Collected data
┌────────

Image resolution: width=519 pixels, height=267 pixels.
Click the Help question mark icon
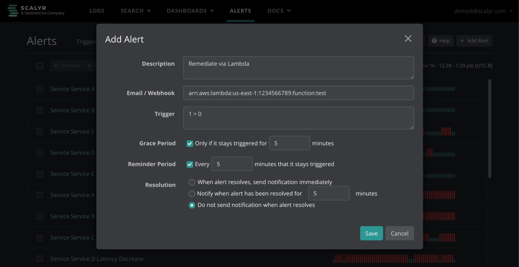(434, 41)
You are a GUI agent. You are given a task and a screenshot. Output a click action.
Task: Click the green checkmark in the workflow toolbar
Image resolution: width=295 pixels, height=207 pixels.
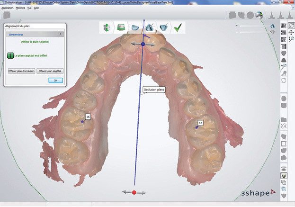[x=179, y=27]
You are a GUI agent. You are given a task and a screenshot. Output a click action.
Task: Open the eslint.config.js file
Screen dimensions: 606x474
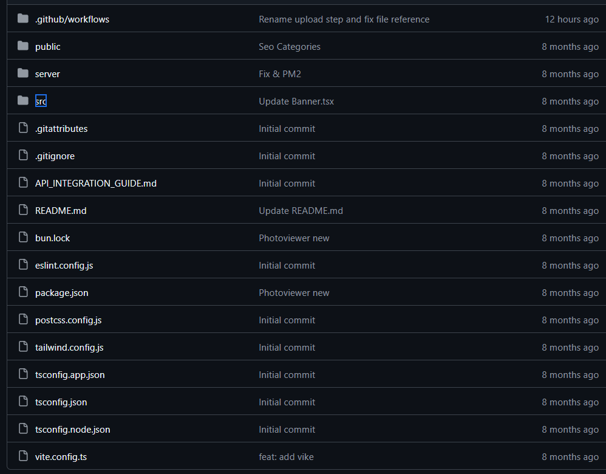click(x=64, y=266)
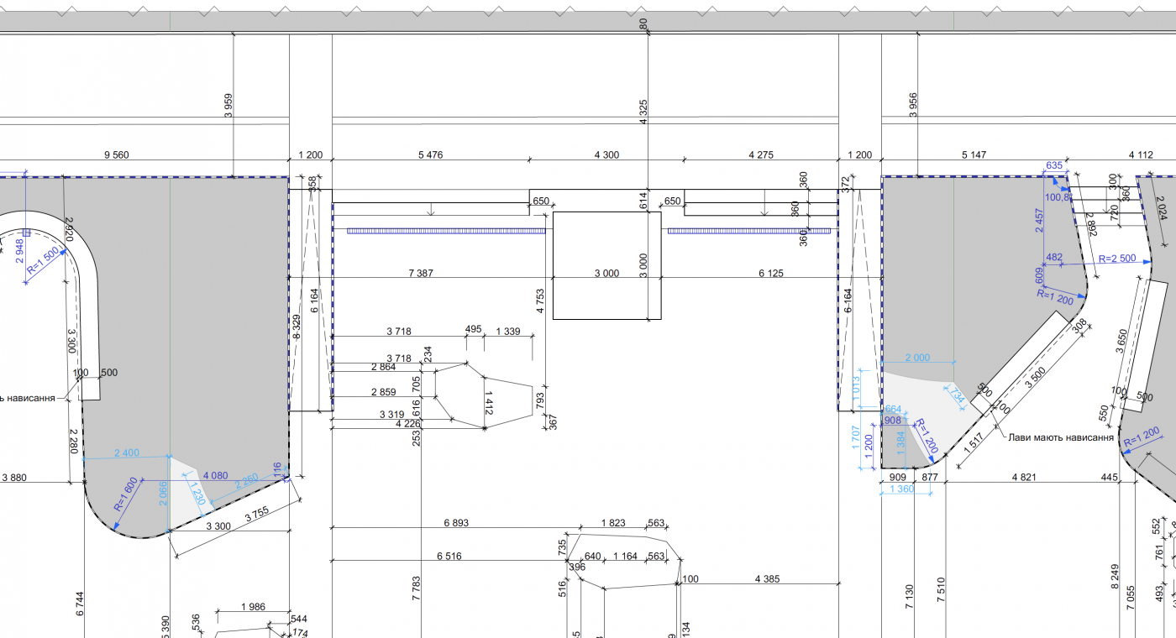
Task: Click the 6 125 dimension label
Action: [x=771, y=274]
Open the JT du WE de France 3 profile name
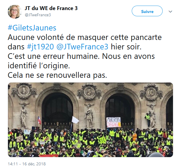The width and height of the screenshot is (183, 168). [x=51, y=8]
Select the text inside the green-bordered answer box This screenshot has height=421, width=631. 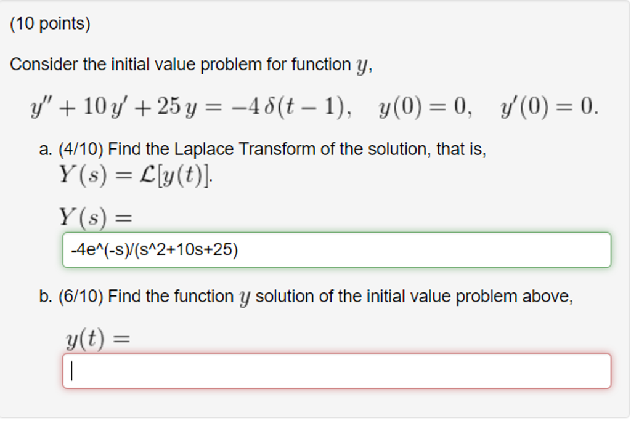coord(154,249)
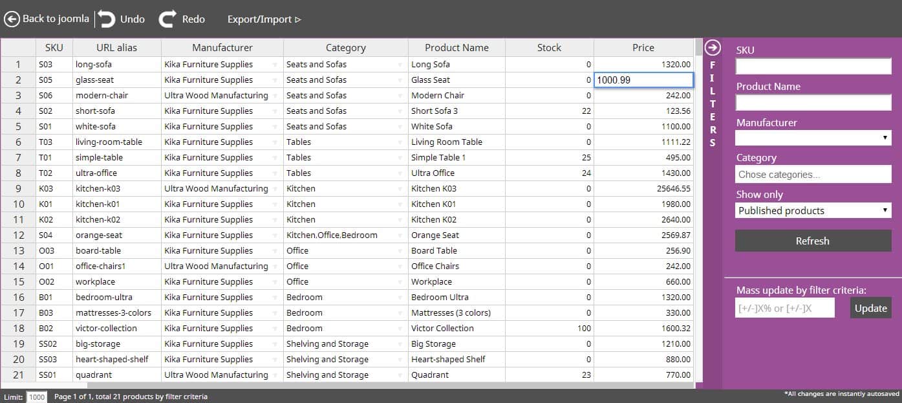Expand the Export/Import section
Image resolution: width=902 pixels, height=403 pixels.
click(264, 19)
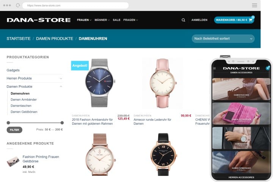Screen dimensions: 273x182
Task: Open the Warenkorb shopping cart button
Action: (234, 20)
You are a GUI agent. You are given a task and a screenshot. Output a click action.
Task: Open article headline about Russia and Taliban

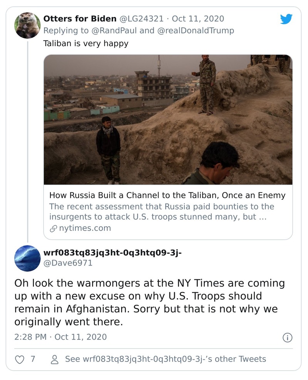point(167,195)
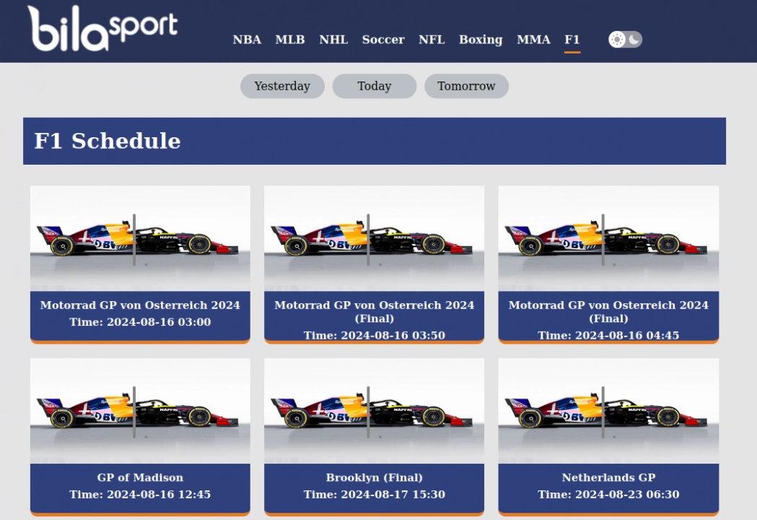Navigate to the NHL tab
The width and height of the screenshot is (757, 520).
pos(333,40)
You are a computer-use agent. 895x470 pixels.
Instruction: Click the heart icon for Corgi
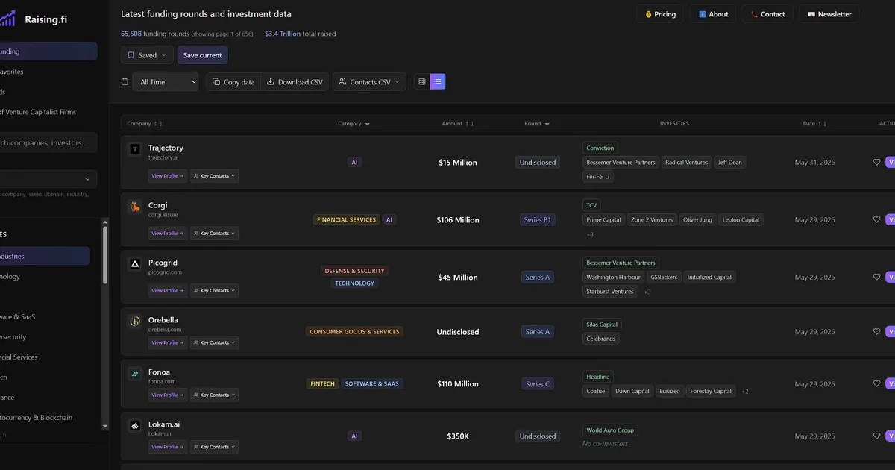(876, 219)
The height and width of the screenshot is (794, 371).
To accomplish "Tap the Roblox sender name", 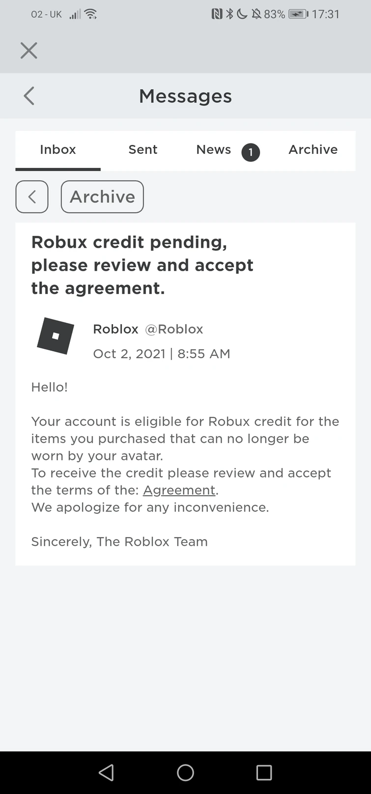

└────────

### EXERCISE AIM
Print the data above verbatim from the first line through the line holding "Task: Click the green", leaving every picture out.

### RESULT
Image resolution: width=519 pixels, height=267 pixels.
Click the Help question mark icon
(434, 41)
You are a GUI agent. You are given a task and a screenshot. Output a click action.
Task: Click the green checkmark in the workflow toolbar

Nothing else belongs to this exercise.